Ultrasound of Muscle Injury
Introduction
Technique
The presence of bruising is important; the site of muscle damage frequently lies immediately proximal to the site of subcutaneous ecchymosis.
The sonologist should use the highest-frequency probe to give sufficient depth of penetration to allow assessment of the entire muscle under interrogation. In general high-frequency linear array probes (for example, 7–13 MHz and 5–17 MHz) can be used to assess muscle injury even in large compartments such as the thigh or hamstring. This is achieved by a combination of lowering the frequency of the probe to give sufficient penetration and by using electronic curvilinear field of view to give greater tissue coverage. Extended field of view scanning is useful in muscle ultrasound as it gives the examiner an appreciation of the overall muscle architecture and the degree of damage present. This is different to the use of extended field of view scanning in other areas where frequently it is only of value in demonstrating abnormalities for clinicians; in muscle ultrasound it helps with the grading and identification of muscle tears.
Muscle Anatomy
Muscle has a hierarchical internal structure with hypoechoic myofibrils separated by thin internal septa. This structure produces the typical ultrasound appearances of muscle tissue with hypoechoic tissue separated by thin hyperechoic parallel lines. This parallel orientation of the myofibrils renders muscle anisotropic, resulting in differing ultrasound properties dependent on the incident angle of the ultrasound beam. In transverse this produces the classic starry sky appearance with bright septa seen as dots within the hypoechoic dark surrounding myofibrils (Fig. 33.1). The echogenicity of the surrounding myofibrils varies with probe angle, either accentuating or decreasing this appearance. When examined in the longitudinal plane, muscle anisotropy is easier to appreciate by angling the probe or beam steering (Fig. 33.2). Within any single muscle there are usually separate functional bundles, especially in large muscles crossing two joints more prone to injury. This results in fibres tracking in different directions within muscles themselves, complicating even further the ultrasound assessment of muscle.
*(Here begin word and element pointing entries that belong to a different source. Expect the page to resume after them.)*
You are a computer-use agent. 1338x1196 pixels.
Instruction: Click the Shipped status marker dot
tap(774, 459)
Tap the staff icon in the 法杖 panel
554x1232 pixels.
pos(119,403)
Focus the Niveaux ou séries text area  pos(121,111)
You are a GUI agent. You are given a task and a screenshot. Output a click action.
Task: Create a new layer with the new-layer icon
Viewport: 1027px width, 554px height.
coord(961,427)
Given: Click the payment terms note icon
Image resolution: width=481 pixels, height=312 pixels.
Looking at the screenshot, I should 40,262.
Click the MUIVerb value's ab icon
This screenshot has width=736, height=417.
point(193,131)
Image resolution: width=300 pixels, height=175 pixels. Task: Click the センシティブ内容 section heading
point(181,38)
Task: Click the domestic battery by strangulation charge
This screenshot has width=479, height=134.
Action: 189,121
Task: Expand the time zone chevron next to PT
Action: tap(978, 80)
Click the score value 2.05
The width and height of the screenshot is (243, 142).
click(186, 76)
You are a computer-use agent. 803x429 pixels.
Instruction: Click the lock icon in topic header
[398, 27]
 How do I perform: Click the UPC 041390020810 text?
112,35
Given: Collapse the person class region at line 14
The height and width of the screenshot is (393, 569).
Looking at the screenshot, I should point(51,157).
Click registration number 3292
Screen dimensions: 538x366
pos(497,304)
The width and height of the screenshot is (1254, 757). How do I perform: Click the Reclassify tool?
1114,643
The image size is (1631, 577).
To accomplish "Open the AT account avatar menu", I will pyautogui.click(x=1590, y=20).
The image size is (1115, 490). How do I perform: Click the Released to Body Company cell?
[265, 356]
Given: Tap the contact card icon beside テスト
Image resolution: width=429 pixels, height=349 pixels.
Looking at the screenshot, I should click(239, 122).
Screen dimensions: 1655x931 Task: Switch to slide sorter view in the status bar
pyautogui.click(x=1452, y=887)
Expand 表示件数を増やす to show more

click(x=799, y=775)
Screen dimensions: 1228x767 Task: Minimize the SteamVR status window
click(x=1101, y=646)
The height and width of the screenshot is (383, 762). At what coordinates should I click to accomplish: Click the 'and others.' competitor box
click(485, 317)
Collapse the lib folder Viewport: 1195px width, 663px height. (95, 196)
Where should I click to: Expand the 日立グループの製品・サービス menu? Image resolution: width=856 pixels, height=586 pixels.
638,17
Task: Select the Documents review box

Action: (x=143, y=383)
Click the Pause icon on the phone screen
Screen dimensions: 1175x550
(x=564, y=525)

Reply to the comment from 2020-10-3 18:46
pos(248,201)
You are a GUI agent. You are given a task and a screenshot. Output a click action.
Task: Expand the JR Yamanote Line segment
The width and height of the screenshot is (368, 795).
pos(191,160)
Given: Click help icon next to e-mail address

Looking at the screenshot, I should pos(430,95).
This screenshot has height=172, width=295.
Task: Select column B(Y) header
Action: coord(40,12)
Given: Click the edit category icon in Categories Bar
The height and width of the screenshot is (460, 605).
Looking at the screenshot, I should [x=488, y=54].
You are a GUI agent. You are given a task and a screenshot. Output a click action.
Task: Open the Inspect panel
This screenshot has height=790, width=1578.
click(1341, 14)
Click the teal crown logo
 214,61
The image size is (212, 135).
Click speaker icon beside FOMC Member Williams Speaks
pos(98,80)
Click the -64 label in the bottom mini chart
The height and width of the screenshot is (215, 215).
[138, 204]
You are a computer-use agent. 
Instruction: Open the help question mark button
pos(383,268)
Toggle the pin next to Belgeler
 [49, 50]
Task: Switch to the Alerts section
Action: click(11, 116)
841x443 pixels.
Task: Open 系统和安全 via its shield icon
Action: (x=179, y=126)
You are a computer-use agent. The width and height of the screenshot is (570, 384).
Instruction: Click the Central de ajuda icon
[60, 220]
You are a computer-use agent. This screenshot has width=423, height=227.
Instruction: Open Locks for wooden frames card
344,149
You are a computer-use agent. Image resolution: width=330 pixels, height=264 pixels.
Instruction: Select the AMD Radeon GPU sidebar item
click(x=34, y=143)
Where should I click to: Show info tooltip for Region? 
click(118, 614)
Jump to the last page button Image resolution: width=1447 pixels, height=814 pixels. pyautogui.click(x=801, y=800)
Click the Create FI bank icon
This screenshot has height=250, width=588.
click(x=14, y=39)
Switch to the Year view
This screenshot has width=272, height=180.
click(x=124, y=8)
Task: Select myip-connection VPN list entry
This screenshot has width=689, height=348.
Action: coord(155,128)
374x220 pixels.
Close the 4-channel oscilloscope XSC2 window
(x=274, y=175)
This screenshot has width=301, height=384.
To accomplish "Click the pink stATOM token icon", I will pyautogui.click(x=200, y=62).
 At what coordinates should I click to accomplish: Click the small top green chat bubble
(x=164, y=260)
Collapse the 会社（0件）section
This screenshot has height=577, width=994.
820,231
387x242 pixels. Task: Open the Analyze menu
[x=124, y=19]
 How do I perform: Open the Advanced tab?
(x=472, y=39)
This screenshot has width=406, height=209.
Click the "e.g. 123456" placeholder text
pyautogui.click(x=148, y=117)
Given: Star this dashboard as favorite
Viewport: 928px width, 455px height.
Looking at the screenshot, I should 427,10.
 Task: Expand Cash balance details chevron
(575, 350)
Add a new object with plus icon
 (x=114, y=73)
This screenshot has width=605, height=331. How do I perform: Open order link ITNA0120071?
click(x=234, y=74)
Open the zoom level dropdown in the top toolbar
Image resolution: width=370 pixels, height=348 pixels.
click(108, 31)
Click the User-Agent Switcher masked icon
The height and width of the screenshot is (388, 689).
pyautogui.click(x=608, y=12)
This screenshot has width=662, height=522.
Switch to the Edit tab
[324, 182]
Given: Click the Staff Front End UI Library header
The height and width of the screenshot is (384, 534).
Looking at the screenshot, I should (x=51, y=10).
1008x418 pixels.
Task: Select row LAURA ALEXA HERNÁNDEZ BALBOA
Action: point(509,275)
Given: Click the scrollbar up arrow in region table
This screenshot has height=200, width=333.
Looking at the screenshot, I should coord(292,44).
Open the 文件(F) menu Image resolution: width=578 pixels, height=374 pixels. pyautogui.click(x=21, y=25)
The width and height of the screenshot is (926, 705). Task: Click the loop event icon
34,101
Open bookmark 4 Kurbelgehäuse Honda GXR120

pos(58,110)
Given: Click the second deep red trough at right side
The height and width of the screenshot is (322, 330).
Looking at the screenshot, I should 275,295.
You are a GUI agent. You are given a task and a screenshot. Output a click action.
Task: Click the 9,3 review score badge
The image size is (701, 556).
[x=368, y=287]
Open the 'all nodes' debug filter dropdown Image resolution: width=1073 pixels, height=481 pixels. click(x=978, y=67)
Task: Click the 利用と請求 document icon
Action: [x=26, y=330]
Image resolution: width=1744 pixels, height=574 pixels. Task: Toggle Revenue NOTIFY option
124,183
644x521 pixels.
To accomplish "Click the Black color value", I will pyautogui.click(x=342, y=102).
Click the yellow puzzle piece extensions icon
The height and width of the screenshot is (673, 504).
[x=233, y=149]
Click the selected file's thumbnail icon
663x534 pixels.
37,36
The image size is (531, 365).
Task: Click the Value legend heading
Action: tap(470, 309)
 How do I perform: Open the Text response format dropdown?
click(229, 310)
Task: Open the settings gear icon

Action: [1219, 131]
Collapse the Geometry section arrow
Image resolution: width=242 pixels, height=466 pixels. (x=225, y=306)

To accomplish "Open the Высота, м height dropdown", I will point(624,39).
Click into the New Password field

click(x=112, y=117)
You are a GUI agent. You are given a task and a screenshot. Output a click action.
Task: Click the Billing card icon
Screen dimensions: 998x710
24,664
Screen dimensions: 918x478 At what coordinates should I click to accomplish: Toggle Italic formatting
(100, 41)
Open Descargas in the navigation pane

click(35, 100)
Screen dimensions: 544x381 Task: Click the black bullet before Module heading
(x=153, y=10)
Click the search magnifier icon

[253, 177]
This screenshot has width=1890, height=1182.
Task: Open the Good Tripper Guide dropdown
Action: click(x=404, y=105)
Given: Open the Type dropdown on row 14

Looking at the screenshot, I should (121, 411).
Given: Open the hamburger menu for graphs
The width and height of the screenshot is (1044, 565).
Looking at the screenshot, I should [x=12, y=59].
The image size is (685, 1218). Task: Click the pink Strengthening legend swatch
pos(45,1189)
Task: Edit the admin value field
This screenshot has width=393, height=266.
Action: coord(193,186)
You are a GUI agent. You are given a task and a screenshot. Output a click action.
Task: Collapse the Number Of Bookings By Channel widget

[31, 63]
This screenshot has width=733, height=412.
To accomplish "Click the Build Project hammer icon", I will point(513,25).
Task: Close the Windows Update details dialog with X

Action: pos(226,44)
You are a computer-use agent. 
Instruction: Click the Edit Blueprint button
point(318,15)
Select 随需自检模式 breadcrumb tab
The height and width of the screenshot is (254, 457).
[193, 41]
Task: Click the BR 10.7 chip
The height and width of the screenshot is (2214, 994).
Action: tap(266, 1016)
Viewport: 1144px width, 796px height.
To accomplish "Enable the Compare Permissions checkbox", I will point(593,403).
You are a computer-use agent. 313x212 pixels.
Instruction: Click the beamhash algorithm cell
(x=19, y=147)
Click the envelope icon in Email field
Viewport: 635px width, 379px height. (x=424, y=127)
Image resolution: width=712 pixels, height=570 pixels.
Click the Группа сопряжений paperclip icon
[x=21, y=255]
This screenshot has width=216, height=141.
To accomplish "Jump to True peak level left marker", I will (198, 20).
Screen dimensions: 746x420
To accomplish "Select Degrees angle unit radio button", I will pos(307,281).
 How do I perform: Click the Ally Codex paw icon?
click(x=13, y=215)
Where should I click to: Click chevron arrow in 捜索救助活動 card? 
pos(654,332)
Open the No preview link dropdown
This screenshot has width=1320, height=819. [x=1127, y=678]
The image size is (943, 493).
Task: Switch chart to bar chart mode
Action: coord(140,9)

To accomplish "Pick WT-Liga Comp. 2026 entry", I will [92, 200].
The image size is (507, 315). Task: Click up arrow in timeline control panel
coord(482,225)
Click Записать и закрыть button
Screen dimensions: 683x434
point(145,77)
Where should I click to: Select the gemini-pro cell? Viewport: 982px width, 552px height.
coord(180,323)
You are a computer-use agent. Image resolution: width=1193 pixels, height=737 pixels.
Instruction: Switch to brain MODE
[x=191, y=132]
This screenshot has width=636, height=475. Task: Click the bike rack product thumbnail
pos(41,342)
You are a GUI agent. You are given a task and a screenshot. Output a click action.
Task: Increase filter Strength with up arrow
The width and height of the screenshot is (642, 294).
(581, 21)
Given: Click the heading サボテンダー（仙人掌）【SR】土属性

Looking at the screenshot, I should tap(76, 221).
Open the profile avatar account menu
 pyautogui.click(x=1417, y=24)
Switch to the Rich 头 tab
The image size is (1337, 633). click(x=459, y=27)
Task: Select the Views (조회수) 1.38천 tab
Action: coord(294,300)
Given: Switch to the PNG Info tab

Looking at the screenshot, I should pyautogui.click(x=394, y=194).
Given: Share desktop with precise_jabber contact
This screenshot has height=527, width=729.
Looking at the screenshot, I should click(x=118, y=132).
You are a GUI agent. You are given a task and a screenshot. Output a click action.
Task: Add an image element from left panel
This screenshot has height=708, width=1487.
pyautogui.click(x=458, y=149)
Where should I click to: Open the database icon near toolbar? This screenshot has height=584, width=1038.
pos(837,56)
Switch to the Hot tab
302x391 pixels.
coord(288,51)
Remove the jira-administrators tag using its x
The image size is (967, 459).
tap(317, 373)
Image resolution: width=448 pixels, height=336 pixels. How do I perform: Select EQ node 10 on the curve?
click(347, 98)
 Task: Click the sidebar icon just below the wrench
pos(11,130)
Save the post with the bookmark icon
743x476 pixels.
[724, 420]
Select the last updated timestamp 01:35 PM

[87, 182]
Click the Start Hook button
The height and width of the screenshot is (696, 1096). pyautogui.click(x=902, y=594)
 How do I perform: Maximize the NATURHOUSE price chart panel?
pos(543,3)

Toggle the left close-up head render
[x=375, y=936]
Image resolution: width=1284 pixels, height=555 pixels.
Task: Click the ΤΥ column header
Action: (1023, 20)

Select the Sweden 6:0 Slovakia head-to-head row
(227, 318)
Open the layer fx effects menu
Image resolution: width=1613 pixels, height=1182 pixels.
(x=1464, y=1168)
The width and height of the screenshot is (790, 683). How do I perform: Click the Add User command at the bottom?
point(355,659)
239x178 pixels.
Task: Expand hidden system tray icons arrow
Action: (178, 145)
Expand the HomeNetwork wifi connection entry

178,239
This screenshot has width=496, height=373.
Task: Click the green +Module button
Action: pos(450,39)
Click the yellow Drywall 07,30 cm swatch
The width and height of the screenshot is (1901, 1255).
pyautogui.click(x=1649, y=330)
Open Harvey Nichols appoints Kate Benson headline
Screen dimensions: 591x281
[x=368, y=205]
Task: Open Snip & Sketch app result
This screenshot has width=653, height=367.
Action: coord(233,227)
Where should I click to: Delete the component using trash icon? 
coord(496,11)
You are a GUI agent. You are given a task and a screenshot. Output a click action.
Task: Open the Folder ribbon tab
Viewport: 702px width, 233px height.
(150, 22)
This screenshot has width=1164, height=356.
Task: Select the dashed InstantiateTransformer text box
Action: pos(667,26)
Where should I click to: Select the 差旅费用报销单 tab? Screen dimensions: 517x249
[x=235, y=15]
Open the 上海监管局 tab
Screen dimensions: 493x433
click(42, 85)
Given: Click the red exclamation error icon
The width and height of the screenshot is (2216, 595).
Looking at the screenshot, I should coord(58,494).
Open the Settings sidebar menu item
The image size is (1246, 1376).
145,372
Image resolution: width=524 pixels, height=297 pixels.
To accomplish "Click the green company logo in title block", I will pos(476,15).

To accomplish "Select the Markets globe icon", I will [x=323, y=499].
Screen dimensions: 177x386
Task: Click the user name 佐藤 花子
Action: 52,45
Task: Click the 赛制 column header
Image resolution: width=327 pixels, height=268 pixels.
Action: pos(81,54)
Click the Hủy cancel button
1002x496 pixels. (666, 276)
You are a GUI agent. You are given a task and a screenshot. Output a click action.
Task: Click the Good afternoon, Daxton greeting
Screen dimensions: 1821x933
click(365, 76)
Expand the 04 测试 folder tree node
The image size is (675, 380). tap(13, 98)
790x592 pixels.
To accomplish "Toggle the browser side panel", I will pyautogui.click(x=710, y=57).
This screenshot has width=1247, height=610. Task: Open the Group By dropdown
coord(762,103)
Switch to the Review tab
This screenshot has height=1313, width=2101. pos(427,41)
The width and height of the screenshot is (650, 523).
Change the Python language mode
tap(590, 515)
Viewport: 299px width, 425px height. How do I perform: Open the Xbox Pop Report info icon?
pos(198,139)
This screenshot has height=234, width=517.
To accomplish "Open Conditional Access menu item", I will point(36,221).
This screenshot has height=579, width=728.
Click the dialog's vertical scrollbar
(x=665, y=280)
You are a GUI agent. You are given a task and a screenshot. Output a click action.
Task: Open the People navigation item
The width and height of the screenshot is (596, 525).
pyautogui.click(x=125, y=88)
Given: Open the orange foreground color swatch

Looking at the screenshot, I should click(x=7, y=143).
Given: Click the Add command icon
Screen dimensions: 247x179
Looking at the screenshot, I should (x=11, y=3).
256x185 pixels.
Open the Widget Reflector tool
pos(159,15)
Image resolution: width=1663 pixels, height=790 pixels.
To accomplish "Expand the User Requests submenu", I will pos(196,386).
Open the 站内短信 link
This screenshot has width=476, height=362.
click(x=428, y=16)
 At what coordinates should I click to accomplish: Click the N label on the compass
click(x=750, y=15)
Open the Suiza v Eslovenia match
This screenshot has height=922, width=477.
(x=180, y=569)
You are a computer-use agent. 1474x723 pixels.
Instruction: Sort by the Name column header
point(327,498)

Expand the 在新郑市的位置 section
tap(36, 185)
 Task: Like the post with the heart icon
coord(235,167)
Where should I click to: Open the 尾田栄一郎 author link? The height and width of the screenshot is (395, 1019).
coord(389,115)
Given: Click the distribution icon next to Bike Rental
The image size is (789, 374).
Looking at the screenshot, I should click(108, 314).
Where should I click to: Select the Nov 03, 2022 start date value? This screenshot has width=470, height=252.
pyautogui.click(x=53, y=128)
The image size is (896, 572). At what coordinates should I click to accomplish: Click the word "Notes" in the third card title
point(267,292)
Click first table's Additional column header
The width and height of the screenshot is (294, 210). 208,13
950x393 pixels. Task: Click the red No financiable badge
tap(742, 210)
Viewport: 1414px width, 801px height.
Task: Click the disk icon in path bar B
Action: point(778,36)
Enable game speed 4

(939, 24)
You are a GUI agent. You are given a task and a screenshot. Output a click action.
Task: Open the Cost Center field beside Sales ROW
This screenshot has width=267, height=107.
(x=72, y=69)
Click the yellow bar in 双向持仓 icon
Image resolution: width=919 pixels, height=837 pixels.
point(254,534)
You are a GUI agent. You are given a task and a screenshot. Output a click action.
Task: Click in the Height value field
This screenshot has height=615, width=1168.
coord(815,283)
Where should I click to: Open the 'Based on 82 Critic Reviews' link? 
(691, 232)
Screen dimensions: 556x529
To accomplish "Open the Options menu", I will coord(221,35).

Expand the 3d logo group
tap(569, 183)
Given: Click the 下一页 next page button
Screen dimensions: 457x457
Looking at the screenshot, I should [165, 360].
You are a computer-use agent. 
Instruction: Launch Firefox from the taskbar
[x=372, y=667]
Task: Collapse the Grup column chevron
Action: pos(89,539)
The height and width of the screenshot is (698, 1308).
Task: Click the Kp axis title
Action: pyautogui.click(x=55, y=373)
Figure 33.1 Transverse sonogram of the rectus femoris showing the typical starry sky appearance of the muscle septa with the surrounding myofibrils.
Figure 33.2 Image of the gastrocnemius (G) and soleus (S) muscles of the calf. With no beam steering (A) the gastrocnemius is slightly hypoechoic relative to soleus. Beam steering towards the feet accentuates this (B), whereas cranial beam steering (C) placed the gastrocnemius fibres more parallel to the probe, rendering them virtually isoechoic to the soleus fibres.
An understanding of myotendinous junction (MTJ) anatomy is vital to successful imaging of muscles (Fig. 33.3).
Figure 33.3 Extended field of view sonogram of the forearm demonstrating the long-central MTJ (arrows) in a bipennate muscle.
The junction between a muscle and a tendon can be either epimysial (at the periphery of the muscle) or via a central aponeurosis with a gradual thickening of the aponeurosis/epimyseum as the rounded tendon forms.
Anatomy of Commonly Injured Muscles
Quadriceps Anatomy
Rectus femoris crosses two joints and contains a high proportion of fast twitch fibres, which is why it is the most commonly injury of the knee extensors during kicking injuries.
This muscle also contains differing functional units with unipennate direct and bipennate indirect components that predispose to longitudinal splitting type of aponeurotic injury most commonly seen in the central septum.
Hamstring Anatomy
The hamstrings consist of three muscles, all of which cross two joints with high proportions of fast twitch fibres. Like rectus femoris, this combination makes them extremely prone to exercise-related injury. These muscles all arise from the ischial tuberosity.